Executor - Assign GPUs
This tutorial shows the most portable way to assign tasks (user applications) to the GPU.
In the first example, each worker will be using one GPU. We assume the workers are on a
cluster with CUDA-capable GPUs. We will assign GPUs by setting the environment
variable CUDA_VISIBLE_DEVICES
. An equivalent approach can be used with other
devices.
This example is based on the simple forces tutorial with a slightly modified simulation function.
To compile the forces application to use the GPU, ensure forces.c has the
#pragma omp target
line uncommented and comment out the equivalent
#pragma omp parallel
line. Then compile forces.x using one of the
GPU build lines in build_forces.sh or similar for your platform.

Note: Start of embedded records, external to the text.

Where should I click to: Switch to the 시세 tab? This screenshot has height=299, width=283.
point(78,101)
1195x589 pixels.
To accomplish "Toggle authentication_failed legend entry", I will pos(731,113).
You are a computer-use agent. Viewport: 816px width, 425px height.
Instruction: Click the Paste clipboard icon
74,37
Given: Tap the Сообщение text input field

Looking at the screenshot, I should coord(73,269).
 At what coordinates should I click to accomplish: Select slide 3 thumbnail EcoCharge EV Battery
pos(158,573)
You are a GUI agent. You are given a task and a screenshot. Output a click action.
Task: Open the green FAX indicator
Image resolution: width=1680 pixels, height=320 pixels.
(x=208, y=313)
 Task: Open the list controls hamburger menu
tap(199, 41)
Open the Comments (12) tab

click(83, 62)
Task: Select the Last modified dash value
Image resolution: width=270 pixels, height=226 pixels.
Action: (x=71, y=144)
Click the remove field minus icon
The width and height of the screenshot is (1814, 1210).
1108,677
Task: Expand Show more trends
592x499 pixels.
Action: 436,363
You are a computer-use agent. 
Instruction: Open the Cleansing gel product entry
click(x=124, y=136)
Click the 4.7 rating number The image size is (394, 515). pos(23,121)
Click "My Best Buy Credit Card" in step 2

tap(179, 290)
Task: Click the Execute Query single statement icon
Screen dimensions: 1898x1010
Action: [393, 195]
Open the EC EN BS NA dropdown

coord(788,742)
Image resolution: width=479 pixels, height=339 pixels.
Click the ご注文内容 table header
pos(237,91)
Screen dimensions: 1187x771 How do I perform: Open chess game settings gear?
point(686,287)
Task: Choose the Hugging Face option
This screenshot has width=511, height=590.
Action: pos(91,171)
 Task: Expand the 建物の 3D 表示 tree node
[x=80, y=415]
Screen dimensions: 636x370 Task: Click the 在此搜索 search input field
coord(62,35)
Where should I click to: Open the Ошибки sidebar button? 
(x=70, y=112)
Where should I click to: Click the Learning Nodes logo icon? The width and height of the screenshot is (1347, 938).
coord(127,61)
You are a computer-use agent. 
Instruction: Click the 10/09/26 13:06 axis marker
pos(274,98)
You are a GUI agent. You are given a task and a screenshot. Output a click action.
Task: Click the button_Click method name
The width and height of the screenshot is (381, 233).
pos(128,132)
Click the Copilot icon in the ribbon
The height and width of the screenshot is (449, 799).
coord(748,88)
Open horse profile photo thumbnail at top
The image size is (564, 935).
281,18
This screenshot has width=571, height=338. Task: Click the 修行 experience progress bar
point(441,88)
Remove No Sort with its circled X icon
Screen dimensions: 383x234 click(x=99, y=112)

The libEnsemble scripts in this example are available under forces_gpu in the libEnsemble repository.
Note that at time of writing the calling script run_libe_forces.py
is identical
to that in forces_simple
. The forces_simf
file has slight modifications to
assign GPUs.
Simulation function
The sim_f
(forces_simf.py
) becomes as follows. The new lines are highlighted:
1import numpy as np
2
3# To retrieve our MPI Executor and resources instances
4from libensemble.executors.executor import Executor
5from libensemble.resources.resources import Resources
6
7# Optional status codes to display in libE_stats.txt for each gen or sim
8from libensemble.message_numbers import WORKER_DONE, TASK_FAILED
9
10def run_forces(H, persis_info, sim_specs, libE_info):
11 calc_status = 0
12
13 # Parse out num particles, from generator function
14 particles = str(int(H["x"][0][0]))
15
16 # app arguments: num particles, timesteps, also using num particles as seed
17 args = particles + " " + str(10) + " " + particles
18
19 # Retrieve our MPI Executor instance and resources
20 exctr = Executor.executor
21 resources = Resources.resources.worker_resources
22
23 resources.set_env_to_slots("CUDA_VISIBLE_DEVICES")
24
25 # Submit our forces app for execution. Block until the task starts.
26 task = exctr.submit(
27 app_name="forces",
28 app_args=args,
29 num_nodes=resources.local_node_count,
30 procs_per_node=resources.slot_count,
31 wait_on_start=True,
32 )
33
34 # Block until the task finishes
35 task.wait(timeout=60)
36
37 # Stat file to check for bad runs
38 statfile = "forces.stat"
39
40 # Try loading final energy reading, set the sim's status
41 try:
42 data = np.loadtxt(statfile)
43 final_energy = data[-1]
44 calc_status = WORKER_DONE
45 except Exception:
46 final_energy = np.nan
47 calc_status = TASK_FAILED
48
49 # Define our output array, populate with energy reading
50 outspecs = sim_specs["out"]
51 output = np.zeros(1, dtype=outspecs)
52 output["energy"][0] = final_energy
53
54 # Return final information to worker, for reporting to manager
55return output, persis_info, calc_status
The above code can be run on most systems, and will assign a GPU to each worker, so long as the number of workers is chosen to fit the resources.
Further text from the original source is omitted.